哎呦!孔喜一听,怎么我成大胆的了?哎哟,赶紧转过身来:“父王……”
“嗯……真是以小人之心度君子之腹啊!秦琼要想动杀心,你那四哥苗刚早就被马压死了!给我退到一旁!”
“哎哎哎……”坏了!孔喜一看,拍马屁、抖机灵,拍到马蹄子上,抖出来一身骚啊,往旁边一耷拉脑袋,他不吭声了。
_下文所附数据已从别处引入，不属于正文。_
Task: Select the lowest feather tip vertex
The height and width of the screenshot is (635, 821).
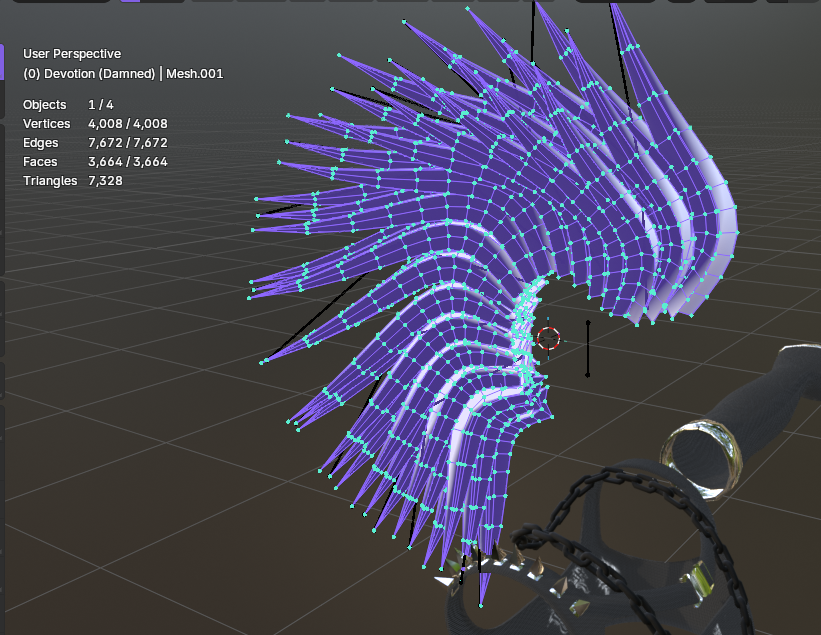Action: [x=481, y=606]
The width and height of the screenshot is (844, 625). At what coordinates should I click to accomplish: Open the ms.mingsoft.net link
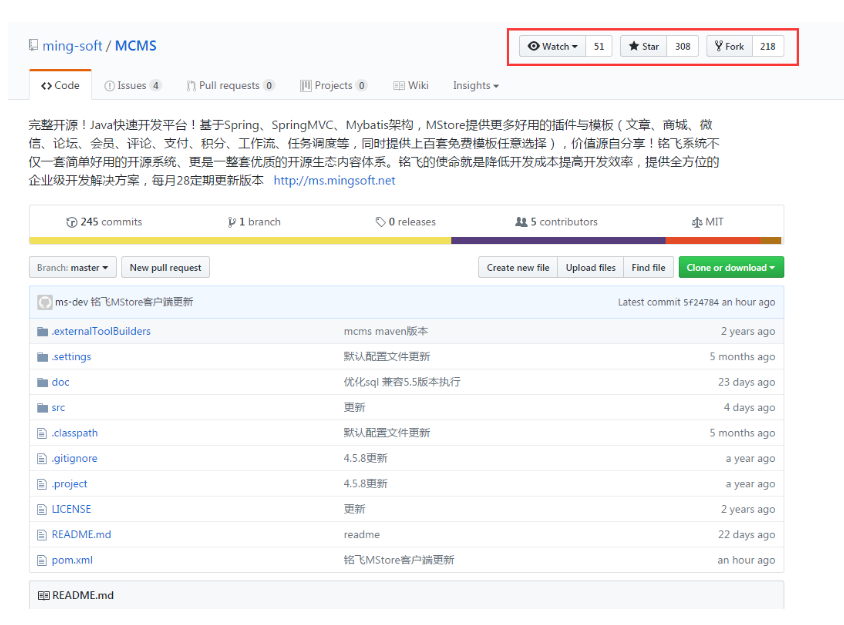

其他几位太保一看:该!该啊!平常就你机灵啊!小陆逊嘛。自比当年火烧连营七百里的陆逊陆伯言——“你别看我表面文弱书生,但是我是胸怀锦绣,比你们想得都明白,想得都到位!”结果今天呢?哎!父王说了,你那叫小人之心!就你出的主意那也是馊主意、坏点子!以后,父王也不会采纳了!你就算完了!
他往旁边一退,上官狄看了一眼老王爷。
靠山王杨林把手一摆:“松绑!”
“哎!”
上官狄赶紧地给秦琼送了绑绳。
松绑之后,秦琼稍微地抬抬胳膊、抬抬腿,他麻呀,“多谢王驾千岁!”
“嗯,秦琼啊,你这种舍己为人的行为让本王着实感动啊。这么多年,像你这样年轻人呐,已经不多见了。你们大家说是不是啊?呵呵呵&”老王爷乐了。
老王爷这么一乐,那大家伙都得跟着捧啊,“啊啊,是是是是……哎呀,确实不容易呀!谁能做到这一点呢?”
老王爷说:“真不愧为交友似孟尝啊。秦琼啊,你刚才说了,你幼年丧父,你的父亲叫什么呀?”